私たち人間は、食事をとらなければ生きていけません。
一人で食べることもあれば、家族と共に、または友人知人と一緒に食べることもあります。誰もが毎日繰り返す、生きる上で欠かすことのできない営みです。
ただ、生涯にわたって、好きなものだけを選んで食べるのは、なかなか難しいものです。たとえば、健康を害して入院すれば、日々の食事は制限されます。
人生の終盤に、介護施設などにお世話になることになれば、決まったメニューをいただくのが一般的でしょう。
ある介護施設では、利用者の希望に沿った「リクエスト食」の提供に取り組んでいます。
きっかけは、施設内での会議でした。利用者に快適に過ごしてもらうために、スタッフから、食事メニューの見直しについて提案があったのです。「誰にでも慣れ親しんだ味があるはずです。毎日は無理でも、利用者さんが食べたいものを提供する〝リクエスト食〟の日を設けてはどうか」というのがそのスタッフの意見でした。
この施設は、最大で10名が利用でき、スタッフは4名でお世話にあたっています。担当の管理栄養士により、毎日の食事メニューが決められています。
栄養面はもちろん、味や見た目にも気を配った食事を提供しているものの、どうしても同じようなメニューが多くなりがちでした。また、偏食があったり、その日の気分次第では、積極的に食べてもらえないこともあったのです。

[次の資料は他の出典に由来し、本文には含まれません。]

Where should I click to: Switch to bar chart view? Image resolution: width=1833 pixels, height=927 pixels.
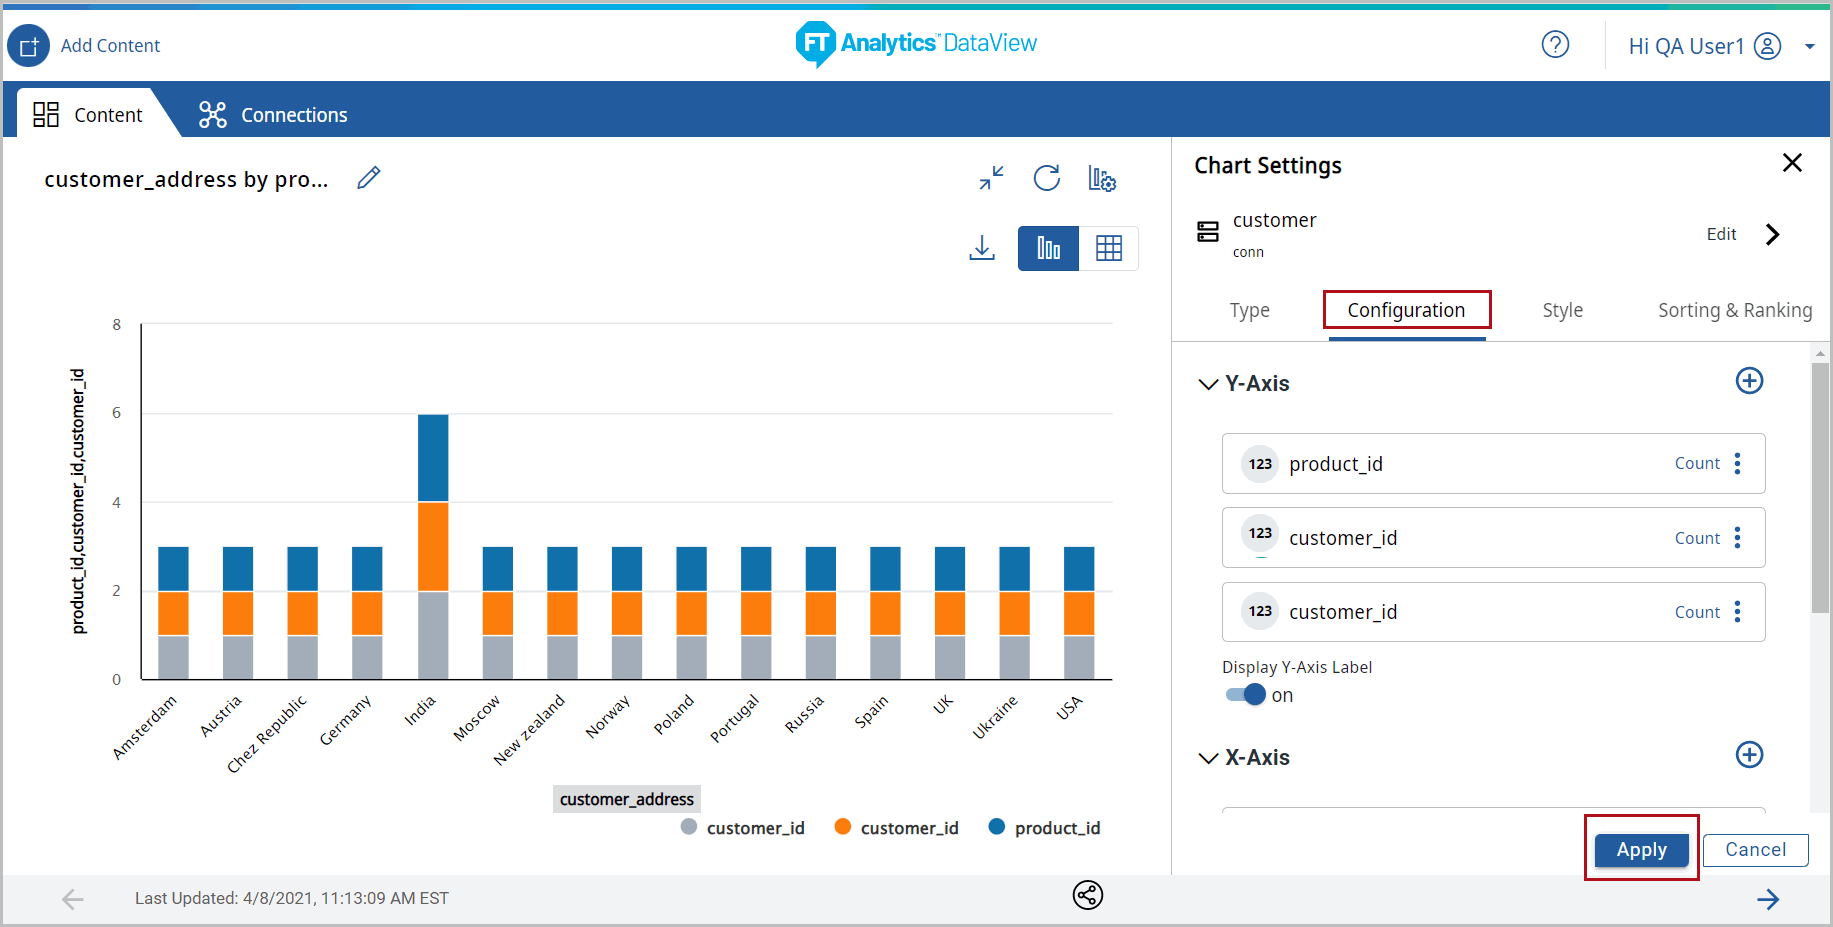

Aさんの提案は採用され、カロリー計算やメニューの偏り、材料費などを考慮しつつ、少しずつリクエスト食の準備を進めました。
食べたいものを利用者に伺うと、「焼肉が食べたい」という男性、スイーツを希望する女性など、いろいろな声が挙がりました。
また、「外食はどのようなお店に出かけていましたか?」「子供の頃お好きだったものは?」と思い出を聞くだけで会話が弾みます。出身地の郷土料理について教えてもらうこともありました。普段は無口な方でも、食の話題になると、比較的笑顔で話してくれるようになり、施設全体に明るい雰囲気が生まれてきたのです。
認知症が進んでコミュニケーションが難しい利用者の場合は、ご家族に話を聞いて、メニューを決めることもありました。
そうした一つひとつのやりとりを記録しておき、月に一回程度、その方が好むメニューを提供するようになったのです。
リクエスト食の日になると、利用者は大変喜んでくれました。 「ありがとう」と満面の笑顔を見せてくれたり、「生きていてよかった」と涙を流す方もいました。
リクエスト食の取り組みを始めてから、通常メニューもしっかり食べてくれる利用者が増えたことも、喜びの一つでした。
食べるという営みは、単に栄養を摂取するだけではありません。食が人と人をつなぎ、過去と現在をつなぎ、未来を生きる希望にもつながっていくのでしょう。